A major missing ingredient in this moment, though, has been the collective voices of artists, intellectuals, politicians, religious and cultural figures who are respected and beloved for being voices of conscience, speaking as one to demand that the torture of Guantanamo be ended. It’s time and past time, as more than 100 days of the prisoners’ hunger strike have passed, that we provide a way for them to speak out together, and for that message to be seen.
Dennis Loo of Cal Poly Pomona drafted a message which will run this week as a full page ad in The New York Times this week which could serve as such a vehicle. Demanding “Close Guantanamo,” it has been signed by 1100, including John Cusack, Alice Walker, Wallace Shawn, Junot Diaz, Noam Chomsky, Daniel Ellsberg, Eve Ensler, Kara Walker, Dave Eggers, Glenn Greenwald, Paul Haggis, Bianca Jagger, Ariel Dorfman, Erica Jong, Michael Moore, Ron Kovic, Tom Morello, Mark Ruffalo, Coco Fusco, Peter Selz, James Schamus, Carl Dix, Oliver Stone, Cindy Sheehan, and Cornel West, joined by attorneys for the Guantanamo prisoners, law professors, clergy and academics.

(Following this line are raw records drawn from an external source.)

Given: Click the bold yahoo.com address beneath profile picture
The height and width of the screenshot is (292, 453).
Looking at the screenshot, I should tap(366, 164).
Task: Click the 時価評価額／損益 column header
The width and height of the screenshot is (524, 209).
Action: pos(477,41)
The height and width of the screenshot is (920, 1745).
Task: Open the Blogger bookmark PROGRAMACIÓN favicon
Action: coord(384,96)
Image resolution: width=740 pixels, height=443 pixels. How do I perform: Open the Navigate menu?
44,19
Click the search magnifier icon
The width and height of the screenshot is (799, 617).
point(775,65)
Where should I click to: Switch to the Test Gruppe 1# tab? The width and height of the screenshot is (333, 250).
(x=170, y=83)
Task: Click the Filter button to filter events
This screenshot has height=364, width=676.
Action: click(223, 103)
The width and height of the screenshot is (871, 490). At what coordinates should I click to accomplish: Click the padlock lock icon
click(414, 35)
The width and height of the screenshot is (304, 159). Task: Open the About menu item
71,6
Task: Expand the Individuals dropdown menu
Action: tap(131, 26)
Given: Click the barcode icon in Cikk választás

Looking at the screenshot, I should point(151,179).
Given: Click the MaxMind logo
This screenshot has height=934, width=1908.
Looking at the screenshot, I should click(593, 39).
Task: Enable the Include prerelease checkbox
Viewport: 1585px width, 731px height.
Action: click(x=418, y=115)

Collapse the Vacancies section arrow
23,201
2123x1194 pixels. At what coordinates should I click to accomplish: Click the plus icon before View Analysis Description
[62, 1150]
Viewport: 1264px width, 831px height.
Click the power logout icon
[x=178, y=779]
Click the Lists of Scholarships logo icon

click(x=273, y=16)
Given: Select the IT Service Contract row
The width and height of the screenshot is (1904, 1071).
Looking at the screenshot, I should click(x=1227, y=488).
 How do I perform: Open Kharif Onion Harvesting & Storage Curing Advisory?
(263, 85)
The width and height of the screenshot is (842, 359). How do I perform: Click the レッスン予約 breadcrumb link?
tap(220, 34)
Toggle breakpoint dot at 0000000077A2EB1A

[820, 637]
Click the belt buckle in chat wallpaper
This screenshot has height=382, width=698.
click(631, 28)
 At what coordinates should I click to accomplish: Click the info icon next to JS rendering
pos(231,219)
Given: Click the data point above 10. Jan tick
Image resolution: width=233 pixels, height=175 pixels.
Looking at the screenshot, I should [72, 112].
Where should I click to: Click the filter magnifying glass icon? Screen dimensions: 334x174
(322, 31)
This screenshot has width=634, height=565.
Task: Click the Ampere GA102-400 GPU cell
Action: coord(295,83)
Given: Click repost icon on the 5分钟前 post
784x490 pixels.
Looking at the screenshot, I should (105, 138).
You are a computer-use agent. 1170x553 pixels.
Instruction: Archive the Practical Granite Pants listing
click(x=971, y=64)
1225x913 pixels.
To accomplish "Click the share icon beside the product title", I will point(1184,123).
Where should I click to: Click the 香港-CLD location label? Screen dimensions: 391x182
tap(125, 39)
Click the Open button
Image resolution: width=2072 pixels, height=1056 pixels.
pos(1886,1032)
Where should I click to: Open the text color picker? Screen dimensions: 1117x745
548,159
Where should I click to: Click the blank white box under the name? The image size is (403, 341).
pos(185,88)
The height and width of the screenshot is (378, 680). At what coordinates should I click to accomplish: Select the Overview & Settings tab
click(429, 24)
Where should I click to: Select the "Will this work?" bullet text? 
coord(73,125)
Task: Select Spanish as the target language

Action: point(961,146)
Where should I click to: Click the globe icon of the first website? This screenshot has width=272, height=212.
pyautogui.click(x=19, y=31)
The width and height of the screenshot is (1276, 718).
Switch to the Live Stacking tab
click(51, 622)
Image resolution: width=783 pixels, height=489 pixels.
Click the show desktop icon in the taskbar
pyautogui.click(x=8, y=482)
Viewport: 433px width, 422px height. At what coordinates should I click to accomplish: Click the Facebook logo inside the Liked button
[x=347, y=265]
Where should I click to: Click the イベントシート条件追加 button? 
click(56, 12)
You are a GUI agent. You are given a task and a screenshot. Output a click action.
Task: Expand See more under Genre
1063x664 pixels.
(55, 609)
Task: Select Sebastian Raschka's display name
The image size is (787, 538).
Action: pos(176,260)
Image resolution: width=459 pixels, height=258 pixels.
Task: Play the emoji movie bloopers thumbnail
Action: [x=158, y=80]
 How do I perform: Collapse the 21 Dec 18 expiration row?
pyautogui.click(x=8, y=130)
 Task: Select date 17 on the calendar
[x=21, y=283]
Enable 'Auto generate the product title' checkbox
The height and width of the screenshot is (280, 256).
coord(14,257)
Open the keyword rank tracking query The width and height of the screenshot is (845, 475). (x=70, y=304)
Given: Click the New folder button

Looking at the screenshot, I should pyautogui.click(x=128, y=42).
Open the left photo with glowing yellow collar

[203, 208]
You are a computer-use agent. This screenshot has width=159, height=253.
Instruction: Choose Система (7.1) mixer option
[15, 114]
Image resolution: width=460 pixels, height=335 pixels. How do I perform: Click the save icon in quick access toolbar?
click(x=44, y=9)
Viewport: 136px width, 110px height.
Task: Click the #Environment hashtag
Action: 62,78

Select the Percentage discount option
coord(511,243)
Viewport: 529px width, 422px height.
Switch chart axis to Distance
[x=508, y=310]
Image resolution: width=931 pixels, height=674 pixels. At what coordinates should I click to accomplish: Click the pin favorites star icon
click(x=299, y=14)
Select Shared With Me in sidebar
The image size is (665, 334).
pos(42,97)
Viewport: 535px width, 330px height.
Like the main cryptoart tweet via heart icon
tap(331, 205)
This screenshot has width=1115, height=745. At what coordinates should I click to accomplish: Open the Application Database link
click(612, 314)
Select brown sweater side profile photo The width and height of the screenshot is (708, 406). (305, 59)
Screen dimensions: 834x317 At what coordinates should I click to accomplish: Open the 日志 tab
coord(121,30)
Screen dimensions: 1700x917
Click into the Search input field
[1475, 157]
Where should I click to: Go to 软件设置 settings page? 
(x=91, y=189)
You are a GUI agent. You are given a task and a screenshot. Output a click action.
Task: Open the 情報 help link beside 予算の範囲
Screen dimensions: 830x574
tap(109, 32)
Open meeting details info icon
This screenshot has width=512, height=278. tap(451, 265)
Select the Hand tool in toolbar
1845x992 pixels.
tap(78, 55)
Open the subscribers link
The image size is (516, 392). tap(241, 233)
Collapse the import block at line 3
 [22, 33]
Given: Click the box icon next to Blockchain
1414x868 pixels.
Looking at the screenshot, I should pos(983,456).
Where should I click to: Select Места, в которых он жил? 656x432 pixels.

The message powerfully challenges us to look at Guantanamo as “part of larger, alarming developments” including the NDAA, targeted killing by executive order, and the prosecution of whistle-blowers, “most flagrantly in the torture, slander and draconian legal charges against Bradley Manning.”
It says, “It is up to people to stand up for principle and morality when their institutions and public officials refuse to do so. The fates of those who are maimed or killed by our government’s policies are inextricably intertwined with our own: we must listen and respond to their cry for justice. We demand the release of the cleared Guantanamo prisoners now, and an end to indefinite detention without charge for the others, before they lose their lives.”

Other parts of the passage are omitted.